Concluons: je suis contre J.-J. Rousseau pour Confucius, malgré la prétendue loi du progrès indéfini, progrès dérisoire qui descend souvent, au lieu de monter, du spiritualisme social de Confucius au matérialisme égoïste du Contrat social.

X

Le vrai contrat social n'a pas été délibéré entre des hordes humaines faisant la métaphysique des prétendus droits de l'homme, et la théorie des sociétés avant l'existence de la société.

La société n'est pas d'invention humaine, mais d'inspiration divine.

Dieu l'a déposée dans les instincts des premiers-nés de la terre appelés hommes, et même dans les instincts organiques des animaux. Elle est née toute faite, et chacun de nos instincts contenait en germe une loi; une loi, non pas seulement physique, donnant pour but à la société politique la satisfaction brutale des besoins du corps, mais une loi morale et religieuse, donnant à la société civile un but intellectuel, moral et divin de civilisation des âmes, c'est-à-dire de vertu et de divinisation de notre être par des devoirs réciproques découverts et accomplis.

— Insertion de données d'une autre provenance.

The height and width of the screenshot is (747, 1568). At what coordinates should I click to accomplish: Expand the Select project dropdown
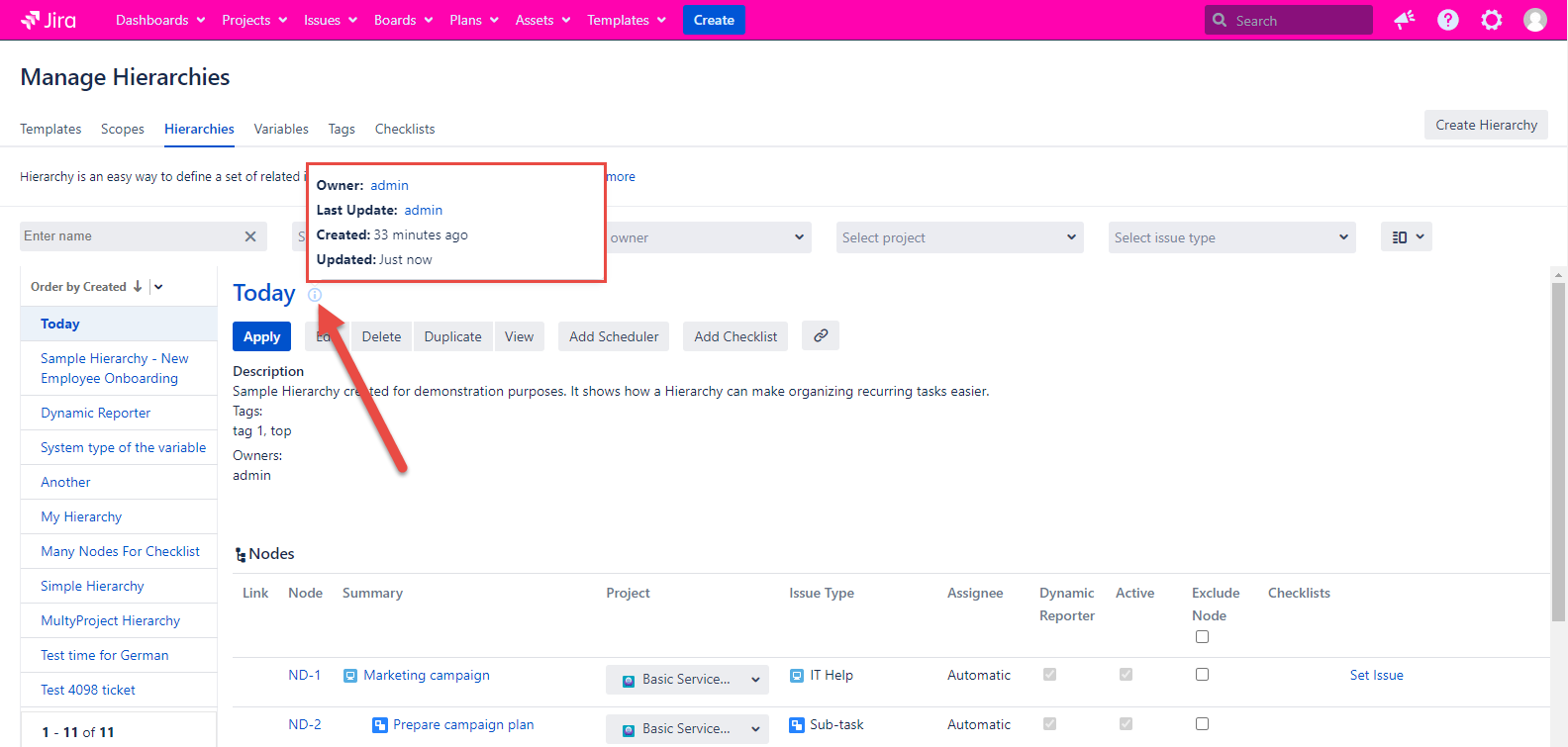tap(958, 237)
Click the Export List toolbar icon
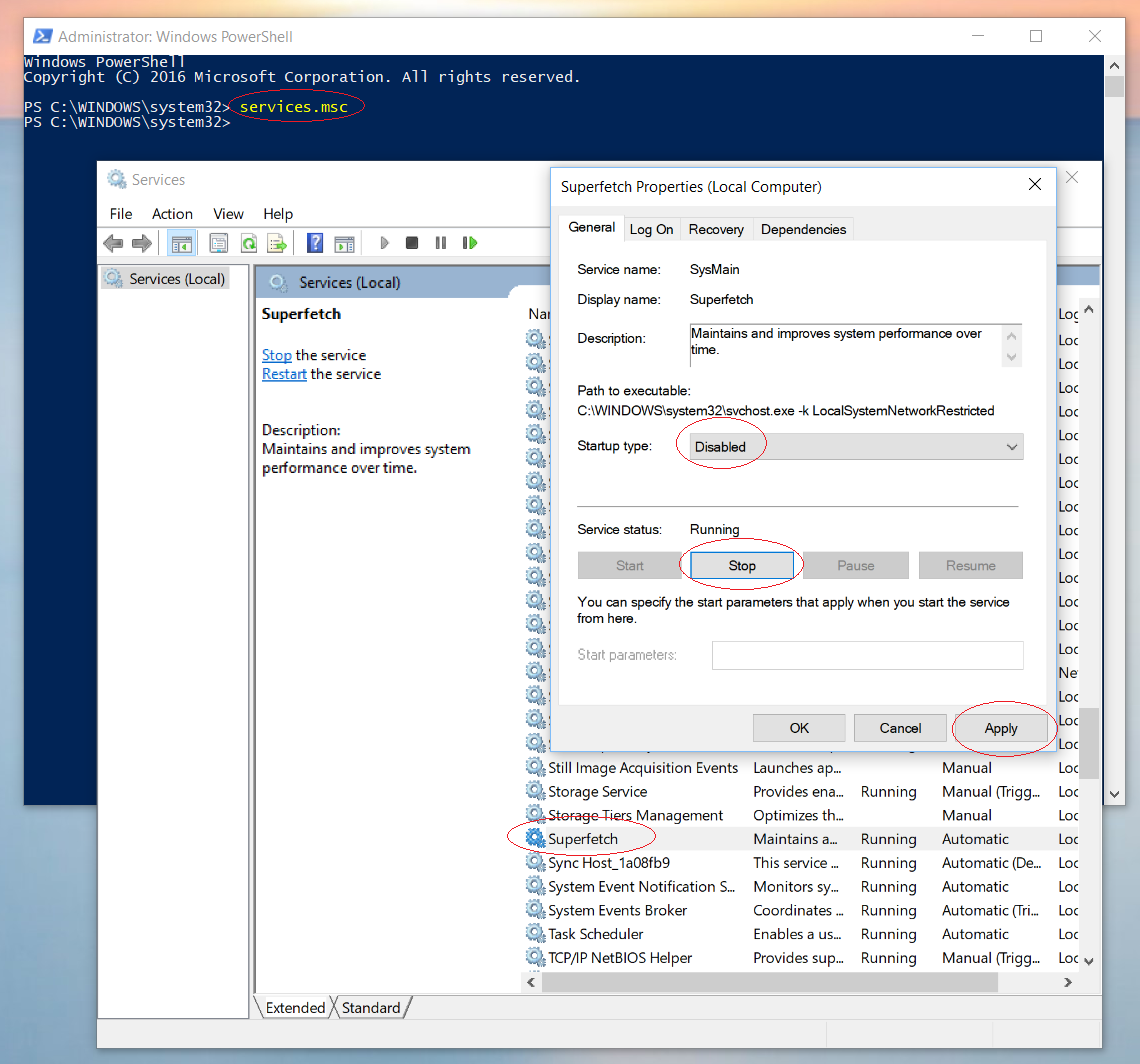The image size is (1140, 1064). click(x=276, y=243)
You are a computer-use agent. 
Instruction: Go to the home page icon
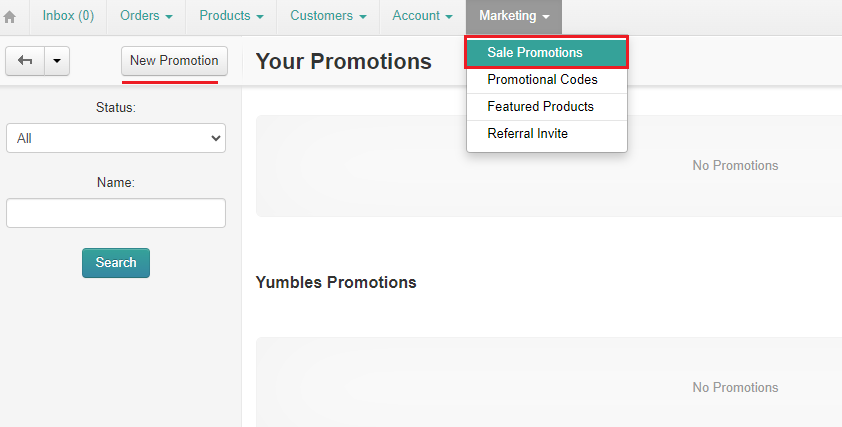tap(10, 17)
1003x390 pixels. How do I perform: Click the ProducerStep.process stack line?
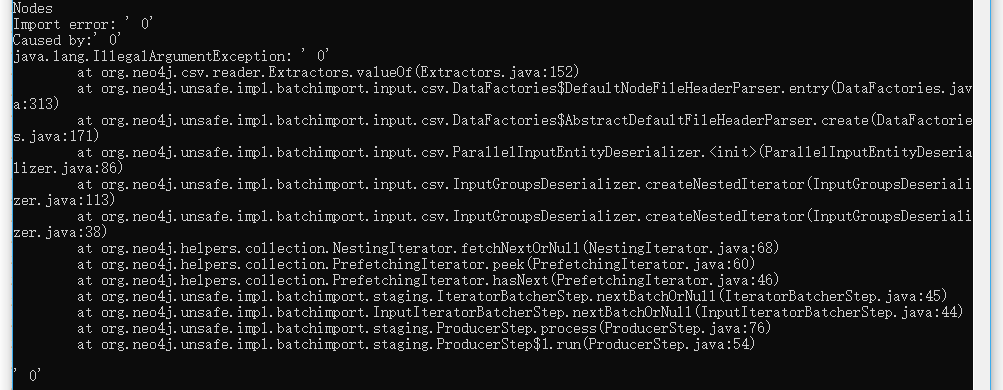pyautogui.click(x=424, y=328)
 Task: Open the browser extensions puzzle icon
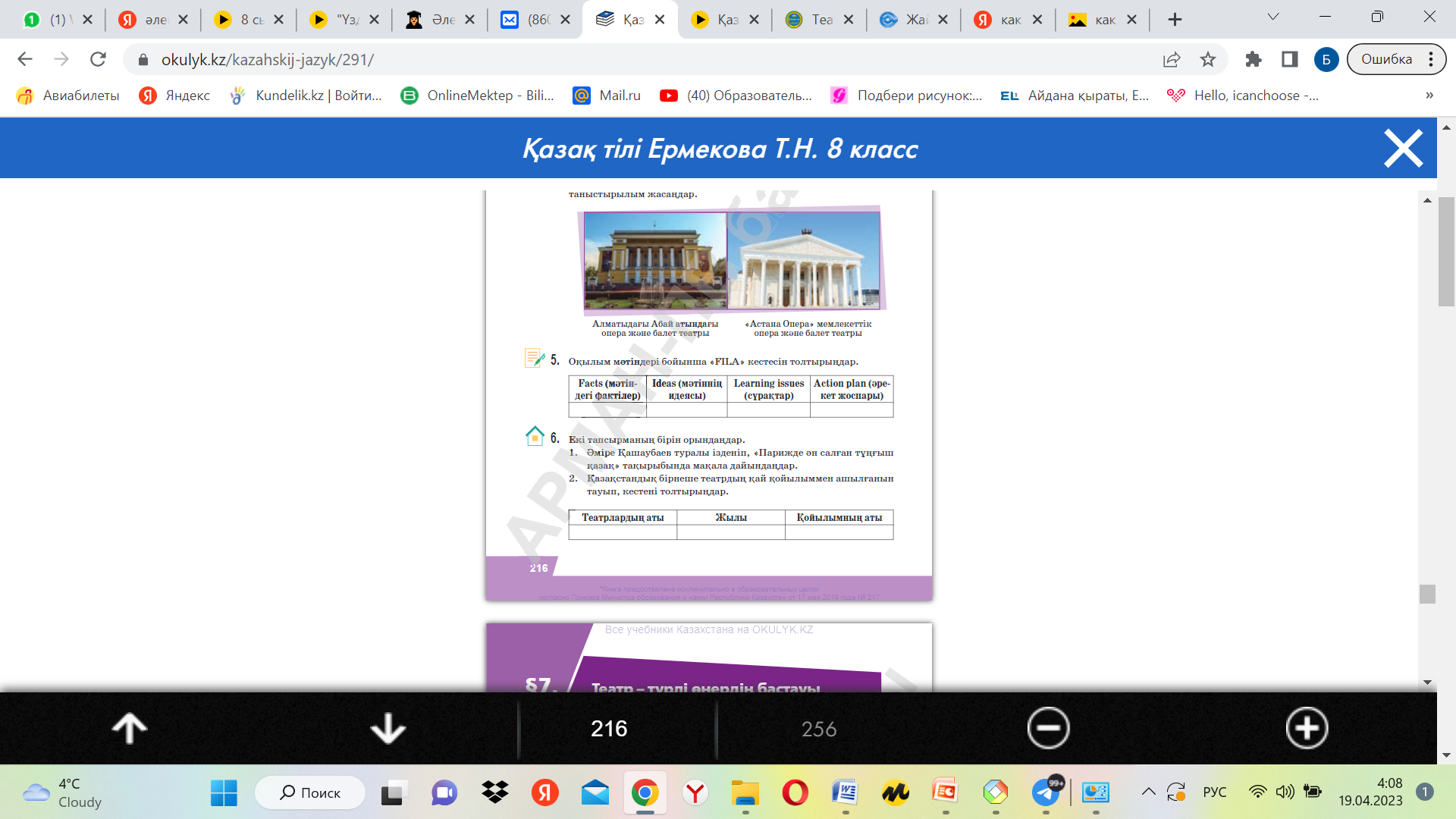point(1254,59)
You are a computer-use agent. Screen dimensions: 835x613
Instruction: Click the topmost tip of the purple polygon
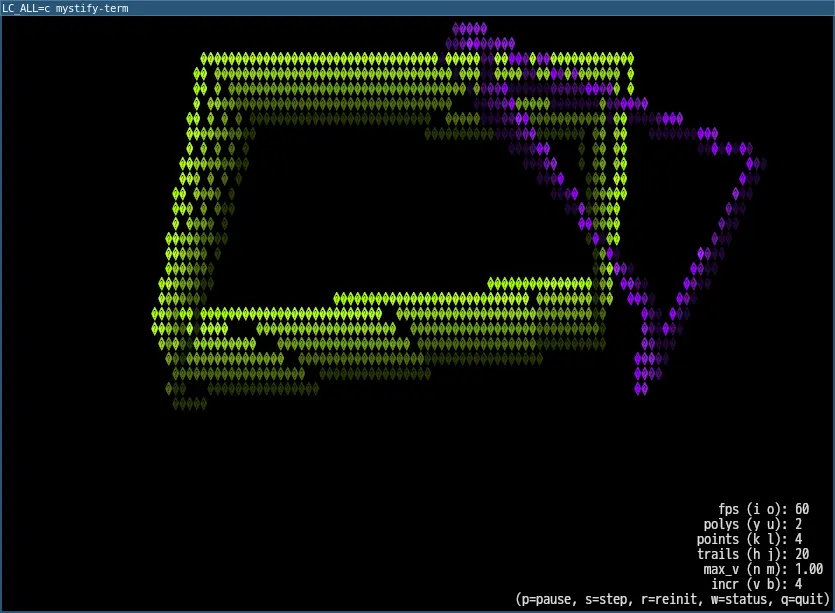469,28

Voilà la fin de la société politique, voilà le plan de Dieu, voilà l'œuvre de la législation, voilà la dignité de l'homme; voilà le spectacle que la Divinité créatrice se donne à elle-même, depuis qu'elle a daigné créer l'homme jusqu'à la consommation des temps.

Ce serait un pauvre spectacle, aux yeux de cette adorable Divinité, de qui tout émane et à qui tout aboutit, de cette âme universelle qui n'est qu'âme, c'est-à-dire intelligence, volonté, force et perfection, que le spectacle de populations plus ou moins nombreuses broutant la terre dans un ordre plus ou moins régulier, comme celui du troupeau devant le chien, sans autre fin que de se partager plus ou moins équitablement l'herbe qui nourrit leur race, jusqu'au jour où leurs cadavres iront engraisser à leur tour le fumier vivant tiré du fumier mort, et destiné à devenir à son tour un autre fumier!

Voilà cependant le Contrat social de J.-J. Rousseau; voilà les droits de l'homme! Ce sont aussi les droits du pourceau d'Épicure. Si l'égalité alimentaire de Platon, de J.-J. Rousseau, des économistes, des tribuns du peuple, des démagogues de 1793, des saint-simoniens de 1820, des fouriéristes de 1830, des socialistes de 1840, des communistes de 1848, n'a pas d'autres utopies à présenter aux sociétés modernes, en vérité, de si vils et de si grossiers intérêts valent-ils la stérile agitation des utopistes qui les inventent, des populations prolétaires qui les rêvent, des législateurs qui les pulvérisent? Des râteliers toujours pleins, dans cette vaste étable de l'humanité, changent-ils la nature de cette bête de somme plus ou moins repue qu'ils appellent la société humaine? Leurs droits de l'homme se pèsent-ils donc à la livre, ou se mesurent-ils à la ration? Grasse ou maigre, une telle société en serait-elle moins une société de brutes? On a pitié de telles utopies, pitié de tels contrats sociaux, pitié de telles dégradations de notre nature!

Le vrai contrat social ne s'appelle pas droit, il s'appelle devoir; il n'a pas été scellé entre l'homme et l'homme, il a été scellé entre l'homme et Dieu.

Le véritable contrat social n'a pas pour but seulement le corps de l'homme, il a pour but aussi et surtout l'âme humaine, il est spiritualiste plus que matériel; car le corps ne vit qu'un jour de pain, et l'esprit vit éternellement de vérité, de devoir et de vertu. Voilà pourquoi la doctrine qui ne fait que proclamer les droits de l'homme est courte et fausse, et ne peut aboutir qu'à la révolte perpétuelle, doctrine insensée, Contrat social; voilà pourquoi toute société qui se fonde sur le devoir est vraie, durable, toujours perfectible, et aboutit directement à Dieu, c'est-à-dire à la perfection et à l'éternité.